Supplementary subjects

  • The exam on the fifth semester must be a portfolio exam or similar form of exam which is included in the course teaching.    

Language of exam

Reading texts in foreign languages    

The academic regulations must state whether students need to read texts in foreign languages, as well as stating how much knowledge of the foreign language(s) concerned the students will need.     

Language of exam

The academic regulations must state the language in which exams will be conducted. The following rules apply to the language of exams and teaching in relation to the language in which the degree programme is conducted:

Language of
degree programme or line

Language of teaching
on a course

As a general rule,
the language of the
exam must be:

can be:

Danish

Danish

Danish

English if the teacher allows this

English

English

Danish if the teacher allows this    

English

 

English

English

Danish if the teacher allows this    

Project placements

Project placements:

  • If a degree programme includes a project placement, the academic regulations must comply with the following requirements:

    • A project placement is an integral part of the degree programme to which it belongs and ends with an exam. The academic regulations state the number of ECTS credits and the learning outcomes.

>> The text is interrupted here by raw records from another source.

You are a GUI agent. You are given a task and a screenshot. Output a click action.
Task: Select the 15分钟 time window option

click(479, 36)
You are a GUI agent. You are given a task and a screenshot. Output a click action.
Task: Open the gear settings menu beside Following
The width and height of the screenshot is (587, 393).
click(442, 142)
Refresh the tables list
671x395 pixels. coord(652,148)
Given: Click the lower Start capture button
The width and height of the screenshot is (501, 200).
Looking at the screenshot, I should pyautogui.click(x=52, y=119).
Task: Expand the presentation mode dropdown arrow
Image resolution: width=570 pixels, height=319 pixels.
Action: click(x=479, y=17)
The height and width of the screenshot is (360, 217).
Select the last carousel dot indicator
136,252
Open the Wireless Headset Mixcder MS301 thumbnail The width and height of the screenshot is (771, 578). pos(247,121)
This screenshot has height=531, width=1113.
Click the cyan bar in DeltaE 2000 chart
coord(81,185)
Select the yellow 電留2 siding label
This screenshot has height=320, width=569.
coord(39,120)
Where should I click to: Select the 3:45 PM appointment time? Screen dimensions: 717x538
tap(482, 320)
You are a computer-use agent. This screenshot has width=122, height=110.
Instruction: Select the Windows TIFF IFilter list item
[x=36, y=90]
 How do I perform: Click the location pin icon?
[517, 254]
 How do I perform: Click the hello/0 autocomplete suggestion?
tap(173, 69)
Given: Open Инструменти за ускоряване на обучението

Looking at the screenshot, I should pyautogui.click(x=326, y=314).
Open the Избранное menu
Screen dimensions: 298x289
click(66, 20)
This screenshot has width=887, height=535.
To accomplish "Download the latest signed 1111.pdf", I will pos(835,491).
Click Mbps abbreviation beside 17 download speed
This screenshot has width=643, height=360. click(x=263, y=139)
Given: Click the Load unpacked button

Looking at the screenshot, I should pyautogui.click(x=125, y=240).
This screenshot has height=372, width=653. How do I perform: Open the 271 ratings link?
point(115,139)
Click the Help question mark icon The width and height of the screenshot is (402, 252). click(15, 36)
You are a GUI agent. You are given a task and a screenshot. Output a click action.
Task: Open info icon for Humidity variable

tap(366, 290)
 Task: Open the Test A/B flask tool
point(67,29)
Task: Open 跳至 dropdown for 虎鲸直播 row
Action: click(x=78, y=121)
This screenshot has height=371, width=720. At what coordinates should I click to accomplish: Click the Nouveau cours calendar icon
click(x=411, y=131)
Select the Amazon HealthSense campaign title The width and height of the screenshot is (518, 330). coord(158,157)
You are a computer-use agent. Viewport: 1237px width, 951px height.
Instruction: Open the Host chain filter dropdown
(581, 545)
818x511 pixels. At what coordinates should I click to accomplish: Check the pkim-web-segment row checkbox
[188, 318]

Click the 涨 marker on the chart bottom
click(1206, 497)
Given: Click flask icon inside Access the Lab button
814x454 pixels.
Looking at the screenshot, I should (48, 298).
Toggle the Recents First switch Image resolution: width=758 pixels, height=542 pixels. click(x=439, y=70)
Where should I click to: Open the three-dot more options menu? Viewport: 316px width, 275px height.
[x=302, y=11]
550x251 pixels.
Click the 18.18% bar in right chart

    • The university must ensure that students achieve the required learning outcomes during project placements. The university also provides students with academic guidance as part of the process.

    • Project placements that take place in association with areas outside the university are subject to the approval of the university before students start them. The university will only approve such project placements if they are academically relevant for the degree programme concerned and can be arranged within the standard duration of this programme.

NB! Project placements may not be included in professional Master’s degree programmes.

Off-site teaching

Off-site teaching

  • If a degree programme includes off-site teaching, the academic regulations must specify:    

    • The degree programme elements (in terms of ECTS credits) which will be taken at the Danish university and at the educational institution abroad.

    • Special rules about teaching, the conduct of exams and other issues relating to degree programme elements that are to be taken abroad.

  • The Danish university must ensure that:

    • The degree programme complies with Danish rules in terms of its structure and other issues.    

    • The teaching abroad is structured specifically for the students admitted to the degree programme (for example, the Danish university decides the requirements relating to the academic content of the teaching, the conduct of exams etc.).

    • Degree programmes involving off-site teaching must state this fact clearly with a view to informing applicants that part of their degree programme must be taken abroad.

  • Off-site teaching may not exceed 60 ECTS credits of the programme elements on Bachelor’s degree programmes, and 30 ECTS credits of the programme elements on Master’s degree programmes.

NB! Off-site teaching is not permitted on professional Master’s degree programmes.    

Programmes preparing students to teach at upper-secondary school level

Programmes preparing students to teach at upper-secondary school level

  • The academic regulations for degree programmes preparing students to teach at upper-secondary school must comply with the following requirements:
    • Degree programmes conducted by the university which prepare students to teach at upper-secondary school level must ensure that the students gain academic qualifications in two subjects (core subject and subsidiary subject) which are taught at upper-secondary level, irrespective of the university at which the Bachelor’s and Master’s degree programmes have been taken. This will enable graduates to comply with the minimum academic requirements.

NB! Professional Master’s degree programmes do not qualify students to teach upper-secondary school subjects, so the minimum academic requirements do not apply to them.